When you’re talking about a public art endeavor like The 5 x 5 Project, that is largely based on temporal and ephemeral projects, it is only natural to begin wondering what, if anything, will remain when it’s over. “I hope that the DC Commission will continue to approach public art in a similar way. It can be something very ephemeral, and to look more to new media instead of in terms of just creating an object,” Roulet says.

As far as advice to other artists who want to take up a public art practice? “Well, you can always just do it,” says McDonough. “You can make something and put it outside, and I know in DC there’s this sort of cloud of bureaucracy and security, but that seems in my mind almost exclusive to Capitol Hill and Northwest (DC). I could put something in that lot behind my studio and no one would care for months. Or you could put it outside for an hour, and see what happened.”

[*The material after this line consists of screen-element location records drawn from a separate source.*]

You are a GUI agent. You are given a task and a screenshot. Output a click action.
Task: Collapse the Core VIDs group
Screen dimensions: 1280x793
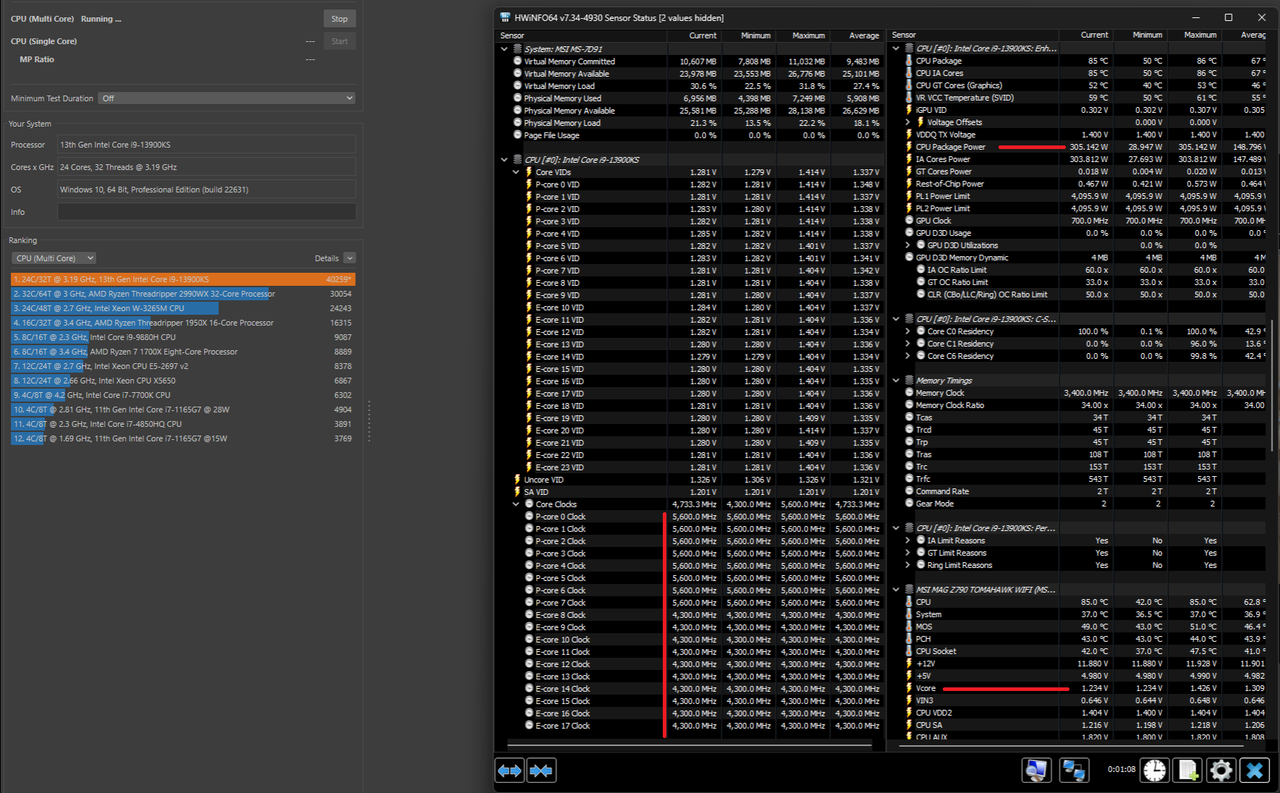[x=516, y=171]
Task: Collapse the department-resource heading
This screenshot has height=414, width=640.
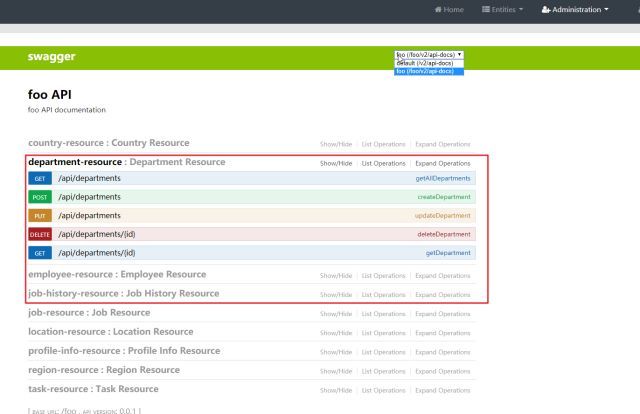Action: [75, 162]
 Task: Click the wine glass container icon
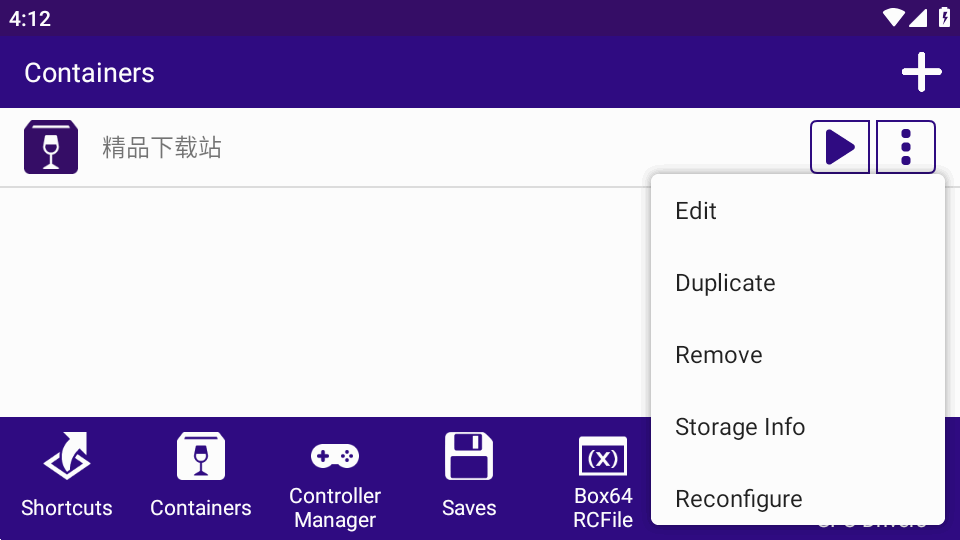(51, 147)
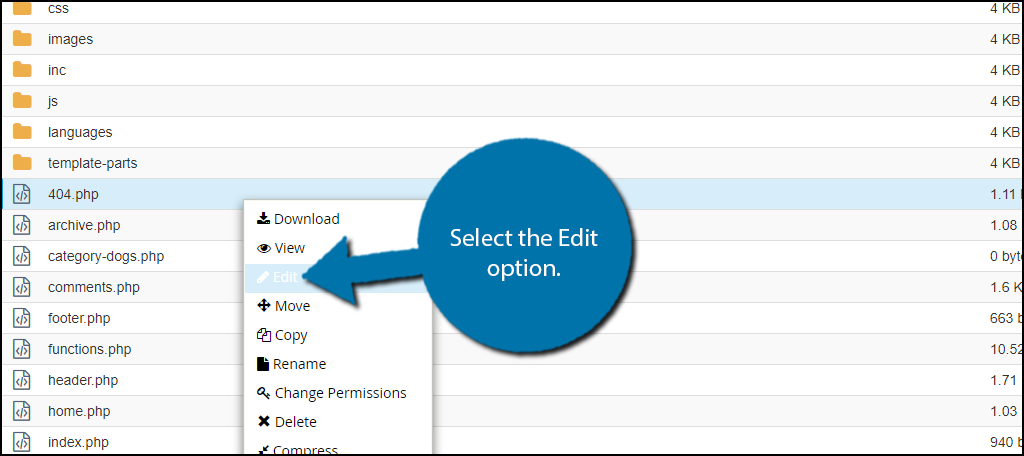Click the images folder icon
1024x456 pixels.
click(x=22, y=39)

“I know what they say, you can’t get an opportunity until you have the experience but you can’t get the experience until you have the opportunity,” McDonough continues. “I think it depends on what sort of public art you’re interested in. Because maybe you can’t put a ten ton bronze somewhere without having made a ten ton bronze before, but if that’s not what you want to do, there’s lots of other ways to wiggle your way in.”

As for the future of public art in DC, Ms. Roulet already has plans underway for that, in the form of being the curator for the third Foggy Bottom Outdoor Sculpture Show, which has been titled Sculpting Outside the Lines. The show, which opens April 21st and runs until October, will again push the boundaries of conventional outdoor sculpture, including a projection piece by Jefferson Pinder, a mobile garden by Lina Vargas De La Hoz, and large scale works by both Dalya Luttwak and Barbara Liotta that will hang from a building. “I’m including some conventional sculptures, but I also wanted work that’s kind of hidden, that you would have to seek out and that isn’t necessarily in the front yard, but might be attached to the roof or on the façade,” explains Roulet. Roulet is also hoping to include pieces from Dan Steinhilber’s Cast Angels project, which he created while a resident in WPA’s PAR program, which allows a DC artist to have a public art residency at Socrates Sculpture Park.

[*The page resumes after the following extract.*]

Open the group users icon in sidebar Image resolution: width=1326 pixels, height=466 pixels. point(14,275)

McDonough, also a veteran of WPA’s PAR program, hopes that more artists will start seeing themselves as public artists. “Why does art continue to perpetuate itself? That line of thinking has always made me challenge myself in terms of casting a wide net in terms of what I’m up to. So at some point I became interested in working outside the gallery space as well. But it also became necessary to what my whole practice is about or a lot of what I think about. I don’t want to say every artist should work in the public realm, but it seems pretty necessary in 2012 to think about why you wouldn’t.”

Patrick McDonough’s “Painted Rock Hunt Game” may be played by visitingwww.prhg.net. More information about “The 5x5 Project” is available atwww.the5x5project.com. Beginning April 21, 2012, the “Foggy Bottom Outdoor Sculpture Exhibit” can be seen in the yards of homes and businesses between 24th and 26th streets NW and H and K streets.